─── DOKUMENTTEXT ───
T: Prasanna, das sind sehr interessante, für mich ganz neue Informationen. - Siv, du hast diesen Kurs rollend geplant. Du hast ihn aber auch klar strukturiert. Könntest du die sieben Schritte aufzählen?

Siv Lehmann (S)S: Gern. Es sind

1. Standortbestimmung 2. Recherchieren 3. Selektionieren 4. Ziele formulieren 5. Weg bestimmen 6. Optimale Ausgangslage schaffen 7. Realisieren

Aus dem Kurs sind dann zwei konkrete Projekte hervorgegangen: "Wanderungen rund um Olten" (s. Programm CULTIBO) und zwei Teilnehmerinnen planen jetzt einen Computer-Workshop. Es ging also nicht nur um Lohnarbeit. Auch ehrenamtliche Tätigkeiten gehören dazu. Ein wichtiger Teil unserer Gesellschaft funktioniert nur dank unbezahlter Arbeit, Hausarbeit, Kindererziehung, Altenpflege, Weiterbildung, Arbeit im Quartierzentrum. Arbeiten ist viel mehr als ein Job. Wichtig ist, dass man seine Fähigkeiten einbringen kann, im Job oder anderswo. Es gibt nicht einfach den schnurgeraden Lebenslauf. Oft verläuft das berufliche Leben im Zickzack. Man muss erst mal irgendwie aktiv werden, dann ergibt sich etwas, man erhält Anregungen, und plötzlich hat man einen Job. Wir entwickeln uns dauernd. Jede Frau hat viele Interessen. Daraus eine Tätigkeit oder einen Job zu machen, das ist die Kunst!

P: Der Kurs hat mir persönlich sehr viel gebracht. Siv hat für mich eine Tandempartnerin für Schweizerdeutsch gefunden. Wir haben das Projekt Computer-Workshop entwickelt, machen zusammen Nordic Walking. Ich habe viele neue Dinge gelernt. Die Kursleiterin ist sehr wichtig. Siv ist sehr motiviert. Sie hat sehr viel vorbereitet, viele Bücher mitgebracht.

T: Siv hat da ein sehr modernes Konzept von Arbeit. Wie siehst du das von deiner Kultur her, Prasanna?
─── BEREITGESTELLTE DATEN ───
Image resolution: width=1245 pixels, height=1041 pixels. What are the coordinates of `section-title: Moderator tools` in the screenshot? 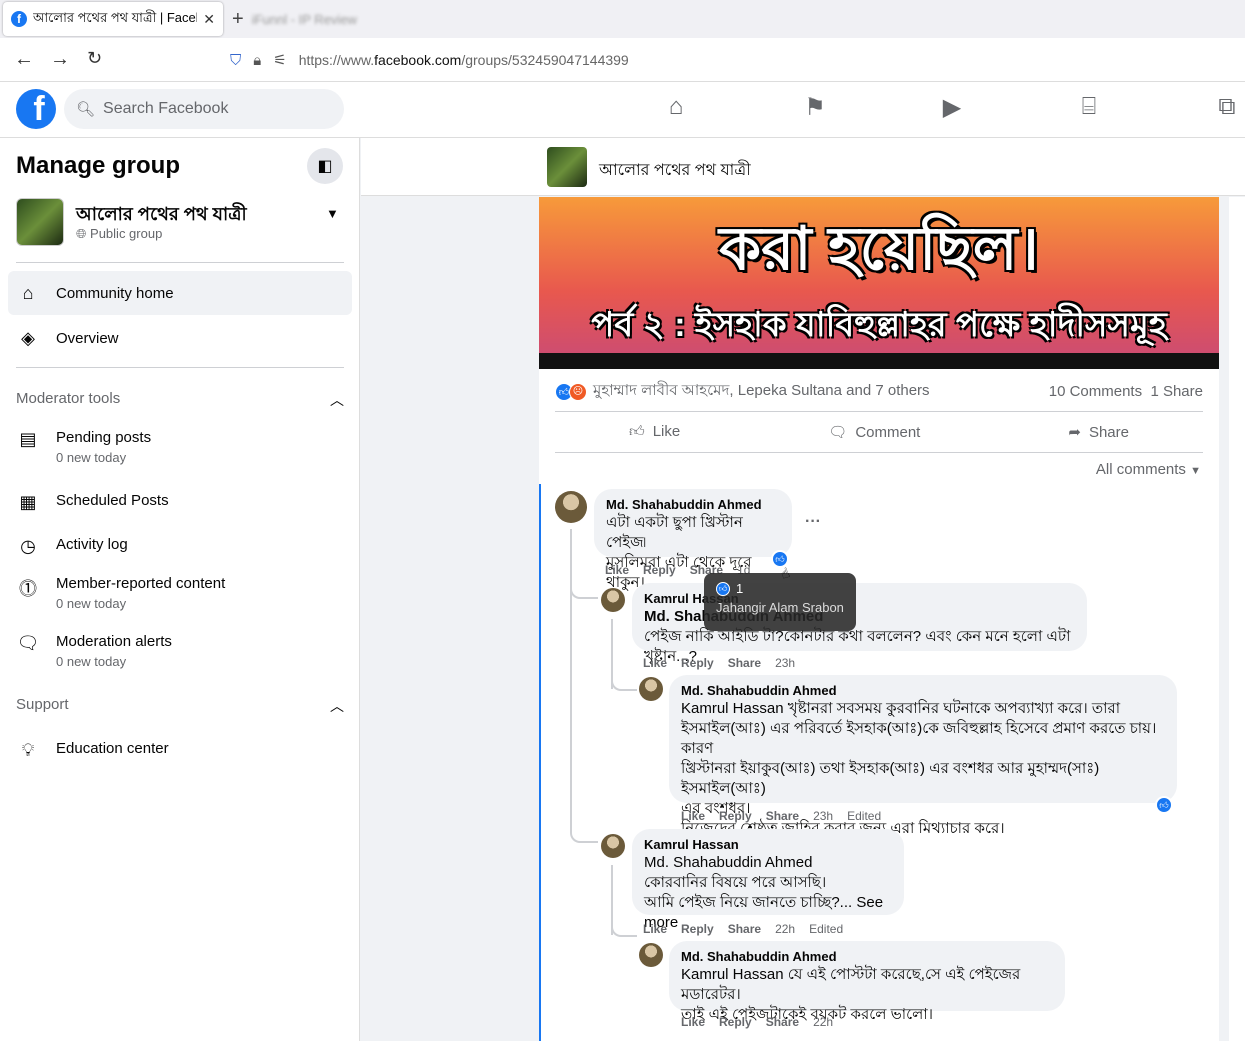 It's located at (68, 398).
───
─── BEREITGESTELLTE DATEN ───
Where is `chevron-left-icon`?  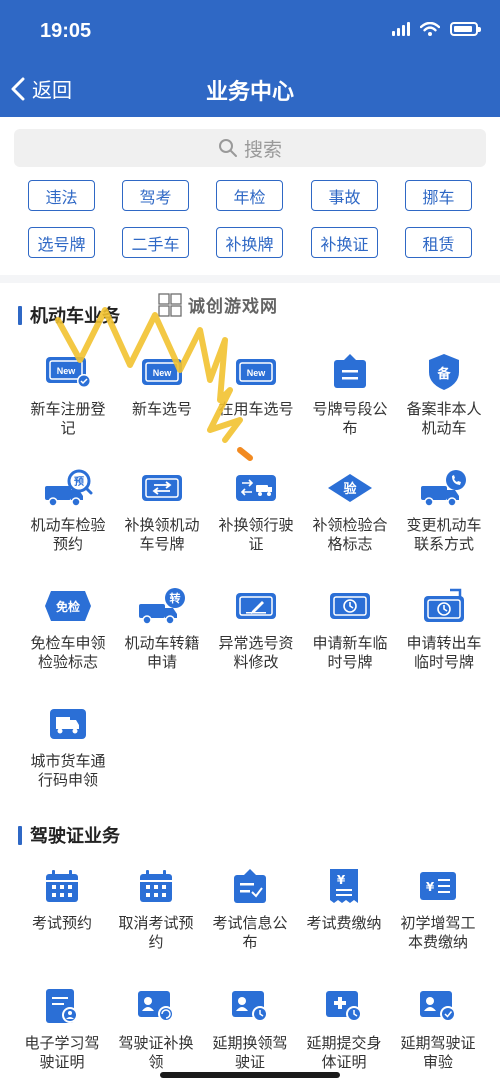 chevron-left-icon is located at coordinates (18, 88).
───
◆ AUFGABE
Welche zwei konkreten Projekte sind laut dem Gespräch über den Kurs aus diesem hervorgegangen?

◆ LÖSUNG
„Wanderungen rund um Olten“ und ein Computer-Workshop, den zwei Teilnehmerinnen planen.